Moash shied away from the light—but a version of him, transparent and filmy, broke off and stepped toward the light instead. Like an afterimage. In it, Kaladin saw the same Moash—but somehow standing taller, wearing a brilliant blue uniform. This one raised a hand, confident, and although Kaladin couldn’t see them, he knew people gathered behind this Moash. Protected. Safe.
The image of Moash burst alight as a Shardspear formed in his hands.
“No!” the real Moash screamed. “No! Take it! Take my pain!” He stumbled away to the side of the room, furious, a Shardblade—the Blade of the Assassin in White—forming in his hands. He swung at the empty air. Finally he lowered his head—shadowing his face with his elbow—and shoved past the figure in the light and rushed back up the tunnel.

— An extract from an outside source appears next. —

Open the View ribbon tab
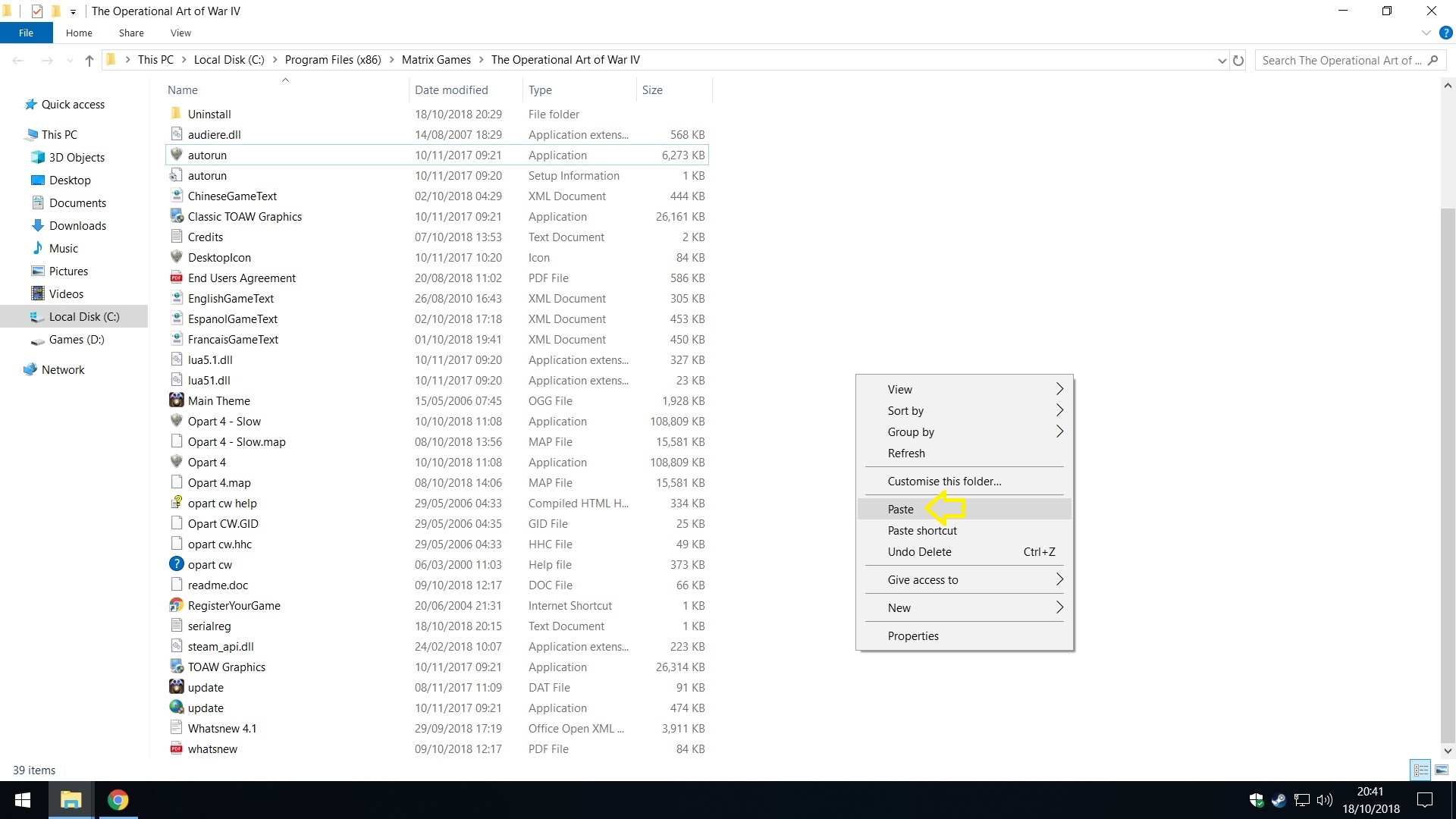1456x819 pixels. pos(180,33)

Kaladin knelt, bathed in that warm light. Yes, warmth. Kaladin felt warm. Surely… if there truly was a deity… it watched him from within that light.
The light faded, and a spindly young man with black and blond hair rushed forward to grab Kaladin.
“Sir!” Renarin asked. “Kaladin, sir? Are you all right? Are you out of Stormlight?”
“I…” Kaladin shook his head. “What…”
“Come on,” Renarin said, getting under his arm to help lift him. “The Fused have retreated. The ship is ready to leave!”
Kaladin nodded, numb, and let Renarin help him stand.